I had heard about the books' main character Travis years before Trish signed with Bloomsbury. Everybody was so blown away by him. I was curious as to why, since the book hadn't even been released yet. Once I finally got my hands on the eGalley, I understood. Travis is just so...real. He got back from Afghanistan and he had some problems. Like most people would, he had a difficult time coming to terms with his PTSD. But he conqueres the problems he's faced with- which is what I loved about the story. He's also sweet and funny and raw. Travis is one of the best literary boys.

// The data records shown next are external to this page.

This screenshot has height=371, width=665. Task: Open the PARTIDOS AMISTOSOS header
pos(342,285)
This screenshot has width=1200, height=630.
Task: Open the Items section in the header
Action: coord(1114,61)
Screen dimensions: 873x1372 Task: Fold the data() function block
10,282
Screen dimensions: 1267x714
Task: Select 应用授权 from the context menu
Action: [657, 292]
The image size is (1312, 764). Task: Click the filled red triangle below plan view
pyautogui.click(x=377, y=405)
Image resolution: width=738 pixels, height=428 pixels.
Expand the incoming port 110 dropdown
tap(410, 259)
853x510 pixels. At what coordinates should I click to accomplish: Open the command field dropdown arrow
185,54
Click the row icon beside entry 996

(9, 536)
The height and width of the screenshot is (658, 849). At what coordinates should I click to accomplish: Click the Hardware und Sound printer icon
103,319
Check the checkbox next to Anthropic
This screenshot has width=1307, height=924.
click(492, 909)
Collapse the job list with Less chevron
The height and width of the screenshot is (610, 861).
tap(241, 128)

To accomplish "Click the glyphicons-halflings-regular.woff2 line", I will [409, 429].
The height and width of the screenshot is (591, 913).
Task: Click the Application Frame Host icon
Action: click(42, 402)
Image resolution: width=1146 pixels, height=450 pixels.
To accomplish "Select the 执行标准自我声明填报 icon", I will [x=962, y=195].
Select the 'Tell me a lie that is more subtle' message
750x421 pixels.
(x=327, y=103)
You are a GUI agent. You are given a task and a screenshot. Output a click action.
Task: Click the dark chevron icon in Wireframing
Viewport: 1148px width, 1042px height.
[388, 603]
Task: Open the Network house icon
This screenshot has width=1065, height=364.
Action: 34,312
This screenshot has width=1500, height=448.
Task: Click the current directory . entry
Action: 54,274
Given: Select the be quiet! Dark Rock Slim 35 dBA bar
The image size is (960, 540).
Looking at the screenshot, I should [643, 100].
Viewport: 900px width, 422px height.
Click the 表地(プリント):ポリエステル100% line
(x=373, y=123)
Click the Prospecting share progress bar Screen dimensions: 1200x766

Anytime I interview an author who writes about a character that was in war, I always ask them if it was hard. i ask this because I couldn't imagine doing it. Trish Doller wrote about it so well. I admire her for how incredibly real the story felt. I was up until the wee hours of the morning reading. It was the first book in a long time that I read straight through.

I cannot reccomend Something Like Normal enough. I'm in love with every part of this books. It's one of the best books I've read so far this year.